Vamos repetir esta frase mais uma vez:

... a premissa fundamental deste documento, isto é, que ser plenamente batizado no Espírito Santo faz parte da vida litúrgica comum da Igreja.

Logo no início do livro, os autores escrevem:

“Recebestes o Espírito Santo quando abraçastes a fé?” (At 19,2). A essa pergunta de São Paulo, nós, como católicos, respondemos um sincero “sim”, pois nos sacramentos de iniciação recebemos verdadeiramente o Espírito Santo. Contudo, somos convidados a avivar a chama, a reanimar “o dom de Deus” (2Tm 1,6) por meio de uma conversão cada vez mais sincera a Jesus Cristo.

Estamos escrevendo aos bispos e líderes pastorais da Igreja Católica para compartilhar nossa convicção de que o “Batismo no Espírito Santo”, assim chamado pelos escritores cristãos primitivos, é a chave para levarmos uma vida cristã plena. Neste documento, o “Batismo no Espírito Santo” se refere à iniciação cristã e a seu novo despertar na prática cristã. A Igreja primitiva utiliza o Batismo no Espírito Santo para a iniciação cristã. O emprego desta frase hoje em relação ao despertar mais tardio da graça sacramental original não significa, de modo algum, um segundo Batismo. Não estamos sugerindo que o “Batismo no Espírito Santo” acontece apenas na Renovação Carismática, pois a experiência pastoral e a reflexão teológica nos levam a crer que a graça do “Batismo no Espírito Santo” destina-se a toda a Igreja.

*O emprego generalizado de “Batismo no Espírito Santo” por pentecostais e “evangélicos ortodoxos” leva alguns católicos a desconfiarem que a frase está ligada ao fundamentalismo. Porém, como ela se encontra nas Escrituras e em autores destacados dos primeiros séculos e é usada em quase todas as igrejas, católicas e protestantes igualmente, onde existe Renovação Carismática, o presente documento opta por mantê-la.

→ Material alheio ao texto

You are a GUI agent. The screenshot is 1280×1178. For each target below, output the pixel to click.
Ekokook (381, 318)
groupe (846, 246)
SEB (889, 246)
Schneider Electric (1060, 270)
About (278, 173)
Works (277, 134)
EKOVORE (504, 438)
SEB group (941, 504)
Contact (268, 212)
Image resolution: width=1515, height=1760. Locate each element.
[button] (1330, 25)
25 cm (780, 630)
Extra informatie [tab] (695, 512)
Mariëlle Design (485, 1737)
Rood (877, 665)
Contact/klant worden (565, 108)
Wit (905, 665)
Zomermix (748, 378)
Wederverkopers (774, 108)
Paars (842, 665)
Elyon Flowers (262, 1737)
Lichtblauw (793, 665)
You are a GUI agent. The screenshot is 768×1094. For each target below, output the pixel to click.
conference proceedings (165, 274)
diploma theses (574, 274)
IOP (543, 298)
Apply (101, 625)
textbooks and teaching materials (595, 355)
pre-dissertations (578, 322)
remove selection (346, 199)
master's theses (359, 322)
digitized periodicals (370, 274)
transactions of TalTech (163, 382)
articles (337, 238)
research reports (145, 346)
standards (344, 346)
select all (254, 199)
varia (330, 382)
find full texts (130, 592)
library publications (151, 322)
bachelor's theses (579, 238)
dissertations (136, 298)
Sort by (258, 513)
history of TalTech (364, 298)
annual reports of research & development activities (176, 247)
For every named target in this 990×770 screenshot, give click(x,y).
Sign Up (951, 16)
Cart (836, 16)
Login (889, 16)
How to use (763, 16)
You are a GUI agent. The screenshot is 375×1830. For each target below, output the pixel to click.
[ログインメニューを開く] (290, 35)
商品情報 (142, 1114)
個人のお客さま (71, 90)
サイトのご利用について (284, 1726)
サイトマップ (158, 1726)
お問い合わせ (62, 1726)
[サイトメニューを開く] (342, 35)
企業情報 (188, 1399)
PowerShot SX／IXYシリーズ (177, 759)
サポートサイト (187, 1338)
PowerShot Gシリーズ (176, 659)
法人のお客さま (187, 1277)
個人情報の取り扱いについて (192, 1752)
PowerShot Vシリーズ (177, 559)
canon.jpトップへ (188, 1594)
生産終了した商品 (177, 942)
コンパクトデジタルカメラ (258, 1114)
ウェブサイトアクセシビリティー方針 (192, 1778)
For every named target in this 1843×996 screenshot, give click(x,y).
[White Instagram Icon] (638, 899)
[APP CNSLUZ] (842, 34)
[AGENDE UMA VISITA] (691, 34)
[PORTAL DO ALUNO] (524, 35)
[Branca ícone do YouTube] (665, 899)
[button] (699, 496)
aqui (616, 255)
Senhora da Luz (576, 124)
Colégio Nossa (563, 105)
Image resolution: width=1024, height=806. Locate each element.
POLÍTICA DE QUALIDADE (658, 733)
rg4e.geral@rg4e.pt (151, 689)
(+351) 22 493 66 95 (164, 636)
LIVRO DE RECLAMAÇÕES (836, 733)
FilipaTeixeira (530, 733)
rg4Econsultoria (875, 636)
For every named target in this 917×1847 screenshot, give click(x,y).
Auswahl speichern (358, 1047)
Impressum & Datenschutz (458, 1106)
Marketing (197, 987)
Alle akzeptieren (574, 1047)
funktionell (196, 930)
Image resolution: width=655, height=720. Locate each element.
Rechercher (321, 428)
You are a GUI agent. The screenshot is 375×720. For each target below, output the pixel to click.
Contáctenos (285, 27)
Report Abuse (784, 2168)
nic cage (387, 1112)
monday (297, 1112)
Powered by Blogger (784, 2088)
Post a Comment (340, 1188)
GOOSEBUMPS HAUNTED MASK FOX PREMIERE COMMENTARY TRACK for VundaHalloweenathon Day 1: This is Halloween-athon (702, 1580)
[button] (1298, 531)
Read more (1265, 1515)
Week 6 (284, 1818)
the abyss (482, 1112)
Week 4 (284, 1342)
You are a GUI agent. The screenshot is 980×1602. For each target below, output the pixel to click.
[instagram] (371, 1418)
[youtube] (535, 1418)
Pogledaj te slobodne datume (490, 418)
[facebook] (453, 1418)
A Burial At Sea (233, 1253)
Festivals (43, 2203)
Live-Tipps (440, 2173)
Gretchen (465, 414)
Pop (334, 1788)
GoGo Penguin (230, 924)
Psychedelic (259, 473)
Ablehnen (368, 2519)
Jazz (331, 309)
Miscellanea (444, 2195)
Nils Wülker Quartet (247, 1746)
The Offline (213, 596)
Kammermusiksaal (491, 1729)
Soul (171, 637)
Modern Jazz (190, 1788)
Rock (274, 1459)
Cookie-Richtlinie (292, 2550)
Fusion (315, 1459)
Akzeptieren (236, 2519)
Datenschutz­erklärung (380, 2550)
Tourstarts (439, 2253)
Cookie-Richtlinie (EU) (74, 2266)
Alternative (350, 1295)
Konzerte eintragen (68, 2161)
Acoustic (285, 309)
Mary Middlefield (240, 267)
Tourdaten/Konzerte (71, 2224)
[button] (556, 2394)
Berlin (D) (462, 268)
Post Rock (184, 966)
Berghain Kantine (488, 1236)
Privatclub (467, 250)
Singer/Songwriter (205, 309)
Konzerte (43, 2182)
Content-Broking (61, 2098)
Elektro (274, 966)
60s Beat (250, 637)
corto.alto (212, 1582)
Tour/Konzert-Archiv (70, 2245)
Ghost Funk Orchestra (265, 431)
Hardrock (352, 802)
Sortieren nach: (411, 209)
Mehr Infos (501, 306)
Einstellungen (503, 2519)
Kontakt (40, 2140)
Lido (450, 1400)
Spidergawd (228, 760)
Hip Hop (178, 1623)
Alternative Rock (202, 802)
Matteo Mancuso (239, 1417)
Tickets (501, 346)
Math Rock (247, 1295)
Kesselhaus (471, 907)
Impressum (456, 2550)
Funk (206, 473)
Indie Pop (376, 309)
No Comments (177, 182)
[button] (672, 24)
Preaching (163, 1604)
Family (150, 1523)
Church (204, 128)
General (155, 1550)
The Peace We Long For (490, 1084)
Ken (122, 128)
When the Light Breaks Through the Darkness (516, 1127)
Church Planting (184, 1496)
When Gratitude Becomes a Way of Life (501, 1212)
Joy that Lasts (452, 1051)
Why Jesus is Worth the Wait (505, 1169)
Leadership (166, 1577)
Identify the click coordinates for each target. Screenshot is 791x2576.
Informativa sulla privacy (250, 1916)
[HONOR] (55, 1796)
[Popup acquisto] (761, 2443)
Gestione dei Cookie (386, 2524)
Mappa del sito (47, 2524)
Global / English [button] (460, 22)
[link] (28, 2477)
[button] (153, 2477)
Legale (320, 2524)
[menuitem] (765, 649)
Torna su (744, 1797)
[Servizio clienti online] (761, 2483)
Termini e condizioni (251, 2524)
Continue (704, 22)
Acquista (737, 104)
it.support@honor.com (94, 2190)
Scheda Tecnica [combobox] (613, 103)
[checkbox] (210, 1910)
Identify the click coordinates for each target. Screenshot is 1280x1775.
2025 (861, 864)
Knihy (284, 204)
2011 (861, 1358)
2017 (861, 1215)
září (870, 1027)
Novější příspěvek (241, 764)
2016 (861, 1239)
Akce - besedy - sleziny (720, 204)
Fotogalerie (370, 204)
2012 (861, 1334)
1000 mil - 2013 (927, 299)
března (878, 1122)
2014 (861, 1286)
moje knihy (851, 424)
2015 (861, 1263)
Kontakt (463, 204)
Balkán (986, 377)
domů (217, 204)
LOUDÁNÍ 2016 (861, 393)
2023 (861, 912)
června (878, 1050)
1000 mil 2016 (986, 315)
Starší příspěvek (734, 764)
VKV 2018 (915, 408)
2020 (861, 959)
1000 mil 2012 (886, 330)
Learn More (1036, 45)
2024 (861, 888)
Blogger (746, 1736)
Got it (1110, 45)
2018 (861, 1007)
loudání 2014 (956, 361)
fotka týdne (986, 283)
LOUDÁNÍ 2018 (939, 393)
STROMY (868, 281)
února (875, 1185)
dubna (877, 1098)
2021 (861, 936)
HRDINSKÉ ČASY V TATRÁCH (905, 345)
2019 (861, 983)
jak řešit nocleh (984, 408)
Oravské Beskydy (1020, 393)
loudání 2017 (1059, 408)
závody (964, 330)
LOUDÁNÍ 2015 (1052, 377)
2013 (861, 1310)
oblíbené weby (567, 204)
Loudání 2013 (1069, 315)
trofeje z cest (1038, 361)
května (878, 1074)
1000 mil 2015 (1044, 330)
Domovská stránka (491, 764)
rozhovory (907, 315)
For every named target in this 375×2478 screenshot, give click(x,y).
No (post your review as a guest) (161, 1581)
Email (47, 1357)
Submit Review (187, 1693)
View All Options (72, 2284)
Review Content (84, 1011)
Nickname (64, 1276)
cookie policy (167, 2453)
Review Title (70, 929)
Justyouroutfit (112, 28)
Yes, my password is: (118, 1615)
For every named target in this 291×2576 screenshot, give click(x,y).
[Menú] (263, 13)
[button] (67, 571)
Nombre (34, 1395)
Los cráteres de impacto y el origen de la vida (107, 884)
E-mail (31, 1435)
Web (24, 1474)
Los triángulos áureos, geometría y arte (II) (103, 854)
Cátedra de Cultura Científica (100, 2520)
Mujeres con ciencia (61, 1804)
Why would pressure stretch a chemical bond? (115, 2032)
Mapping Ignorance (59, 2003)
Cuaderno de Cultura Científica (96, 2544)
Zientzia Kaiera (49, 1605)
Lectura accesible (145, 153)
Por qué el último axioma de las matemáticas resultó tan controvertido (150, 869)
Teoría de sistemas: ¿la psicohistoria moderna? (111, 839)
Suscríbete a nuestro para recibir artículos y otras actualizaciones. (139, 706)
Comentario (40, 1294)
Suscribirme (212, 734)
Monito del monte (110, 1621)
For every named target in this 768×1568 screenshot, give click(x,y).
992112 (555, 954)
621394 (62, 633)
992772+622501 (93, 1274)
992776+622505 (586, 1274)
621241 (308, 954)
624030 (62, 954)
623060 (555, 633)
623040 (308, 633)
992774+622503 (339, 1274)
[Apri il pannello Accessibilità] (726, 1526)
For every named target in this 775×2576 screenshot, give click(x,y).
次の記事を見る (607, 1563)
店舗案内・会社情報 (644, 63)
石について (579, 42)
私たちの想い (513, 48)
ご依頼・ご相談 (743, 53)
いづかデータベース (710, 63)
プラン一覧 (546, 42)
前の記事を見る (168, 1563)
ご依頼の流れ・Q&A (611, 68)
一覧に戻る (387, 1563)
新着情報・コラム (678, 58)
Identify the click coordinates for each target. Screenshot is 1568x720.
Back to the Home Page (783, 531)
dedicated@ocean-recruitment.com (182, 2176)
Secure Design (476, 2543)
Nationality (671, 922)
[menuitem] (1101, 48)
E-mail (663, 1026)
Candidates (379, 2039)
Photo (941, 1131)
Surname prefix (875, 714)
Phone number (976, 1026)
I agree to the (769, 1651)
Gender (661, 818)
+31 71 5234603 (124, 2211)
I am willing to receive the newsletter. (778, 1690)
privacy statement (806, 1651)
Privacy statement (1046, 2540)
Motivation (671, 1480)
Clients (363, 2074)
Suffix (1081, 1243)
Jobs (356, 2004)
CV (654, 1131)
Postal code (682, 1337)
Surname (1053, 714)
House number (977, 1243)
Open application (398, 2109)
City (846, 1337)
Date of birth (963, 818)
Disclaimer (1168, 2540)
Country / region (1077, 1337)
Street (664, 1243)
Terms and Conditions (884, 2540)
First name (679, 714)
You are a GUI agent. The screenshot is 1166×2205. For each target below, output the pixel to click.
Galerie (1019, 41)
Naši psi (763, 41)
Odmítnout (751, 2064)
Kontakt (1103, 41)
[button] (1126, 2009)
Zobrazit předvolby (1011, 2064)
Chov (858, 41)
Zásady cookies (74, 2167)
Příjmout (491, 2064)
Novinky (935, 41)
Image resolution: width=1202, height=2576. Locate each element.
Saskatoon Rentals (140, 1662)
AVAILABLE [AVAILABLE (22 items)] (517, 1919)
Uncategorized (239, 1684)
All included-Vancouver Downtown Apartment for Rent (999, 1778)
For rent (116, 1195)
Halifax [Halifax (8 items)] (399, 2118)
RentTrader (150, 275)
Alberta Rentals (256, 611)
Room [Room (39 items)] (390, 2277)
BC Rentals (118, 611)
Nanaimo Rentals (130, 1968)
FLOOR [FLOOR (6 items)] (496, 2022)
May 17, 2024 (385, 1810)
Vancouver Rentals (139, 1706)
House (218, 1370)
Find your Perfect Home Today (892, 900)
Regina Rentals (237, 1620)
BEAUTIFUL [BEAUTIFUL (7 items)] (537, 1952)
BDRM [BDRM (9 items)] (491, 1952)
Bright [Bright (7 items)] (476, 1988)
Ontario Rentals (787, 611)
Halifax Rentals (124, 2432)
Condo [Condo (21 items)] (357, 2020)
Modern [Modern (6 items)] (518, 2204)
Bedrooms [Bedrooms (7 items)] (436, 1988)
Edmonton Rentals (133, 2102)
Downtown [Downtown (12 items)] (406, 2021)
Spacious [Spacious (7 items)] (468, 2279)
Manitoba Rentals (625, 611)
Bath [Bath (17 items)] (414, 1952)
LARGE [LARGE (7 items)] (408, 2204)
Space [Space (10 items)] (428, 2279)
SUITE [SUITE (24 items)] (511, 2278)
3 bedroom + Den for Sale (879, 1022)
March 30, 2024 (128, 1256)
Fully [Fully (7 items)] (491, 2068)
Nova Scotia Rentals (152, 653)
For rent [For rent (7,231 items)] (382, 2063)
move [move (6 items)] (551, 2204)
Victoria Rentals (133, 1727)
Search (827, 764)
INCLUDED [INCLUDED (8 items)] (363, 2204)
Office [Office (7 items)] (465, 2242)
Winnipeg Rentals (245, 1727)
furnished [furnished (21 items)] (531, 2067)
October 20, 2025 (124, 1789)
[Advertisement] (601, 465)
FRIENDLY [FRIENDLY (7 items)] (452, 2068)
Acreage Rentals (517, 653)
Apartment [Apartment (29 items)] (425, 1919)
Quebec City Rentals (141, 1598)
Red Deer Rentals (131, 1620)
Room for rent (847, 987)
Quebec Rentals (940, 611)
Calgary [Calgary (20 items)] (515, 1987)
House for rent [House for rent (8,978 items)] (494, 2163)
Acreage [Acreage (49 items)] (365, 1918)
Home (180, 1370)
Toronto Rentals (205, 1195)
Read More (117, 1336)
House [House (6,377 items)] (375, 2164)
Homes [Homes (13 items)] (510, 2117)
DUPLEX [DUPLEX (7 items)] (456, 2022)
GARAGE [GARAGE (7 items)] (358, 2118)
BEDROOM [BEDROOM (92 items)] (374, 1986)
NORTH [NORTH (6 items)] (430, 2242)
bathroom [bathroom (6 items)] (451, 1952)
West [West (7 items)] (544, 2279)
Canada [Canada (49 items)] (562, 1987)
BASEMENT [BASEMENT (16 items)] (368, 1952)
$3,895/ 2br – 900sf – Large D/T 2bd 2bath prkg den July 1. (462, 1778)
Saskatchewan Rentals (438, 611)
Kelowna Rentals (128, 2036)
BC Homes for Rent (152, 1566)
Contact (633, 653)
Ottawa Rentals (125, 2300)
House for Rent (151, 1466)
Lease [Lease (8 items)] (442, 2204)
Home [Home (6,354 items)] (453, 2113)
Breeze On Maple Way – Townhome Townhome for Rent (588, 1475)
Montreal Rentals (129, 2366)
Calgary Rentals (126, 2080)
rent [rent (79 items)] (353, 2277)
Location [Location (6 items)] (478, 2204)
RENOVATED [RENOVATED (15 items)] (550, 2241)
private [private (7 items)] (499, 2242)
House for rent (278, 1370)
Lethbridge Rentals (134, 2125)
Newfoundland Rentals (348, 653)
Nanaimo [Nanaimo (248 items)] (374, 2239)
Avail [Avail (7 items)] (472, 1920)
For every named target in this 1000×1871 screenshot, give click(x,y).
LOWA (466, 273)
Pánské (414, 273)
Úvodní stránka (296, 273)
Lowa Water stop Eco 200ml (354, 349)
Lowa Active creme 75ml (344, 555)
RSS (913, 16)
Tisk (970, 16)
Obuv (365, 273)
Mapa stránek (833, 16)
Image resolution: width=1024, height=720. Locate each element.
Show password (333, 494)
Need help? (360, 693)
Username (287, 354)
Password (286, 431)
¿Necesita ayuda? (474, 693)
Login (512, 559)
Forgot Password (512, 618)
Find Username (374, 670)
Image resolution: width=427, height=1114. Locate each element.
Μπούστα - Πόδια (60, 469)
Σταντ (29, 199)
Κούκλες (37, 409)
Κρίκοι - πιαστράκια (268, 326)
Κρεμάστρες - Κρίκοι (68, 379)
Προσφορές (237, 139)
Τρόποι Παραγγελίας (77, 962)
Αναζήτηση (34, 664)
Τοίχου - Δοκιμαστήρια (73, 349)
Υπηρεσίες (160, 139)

O Batismo no Espírito Santo não se prende a nenhum movimento, quer liberal, quer conservador. Também não se identifica com um único movimento nem com um único estilo de oração, culto ou comunidade. Ao contrário, acreditamos que este dom faz parte da herança cristã de todos os que receberam os sacramentos da Igreja4.

Estas afirmações deixam cada vez mais claro que:

·         A experiência do Batismo no Espírito Santo existe para avivar a chama do Espírito no coração de todos os católicos que se abrirem para tal.
·         O Batismo no Espírito Santo, na sua dimensão comunitária, existe para avivar o modus orandi do Cristo, o que se orienta profundamente para a participação litúrgica e sacramental do povo de Deus, quando falamos de Igreja Católica.

Os grandes líderes carismáticos das primeiras três décadas não mediram esforços para entender esta Renovação como dom para toda a Igreja, refletindo sobre ela desde o prisma dos sacramentos e da liturgia, que são as verdadeiras colunas de sustentação da espiritualidade católica. Recordo-me da série de livros do Pe. Robert DeGrandis, SJ – para citar um exemplo – e de seu afã em “ligar” a experiência carismática com a recepção dos sacramentos (especialmente a Eucaristia e a Penitência).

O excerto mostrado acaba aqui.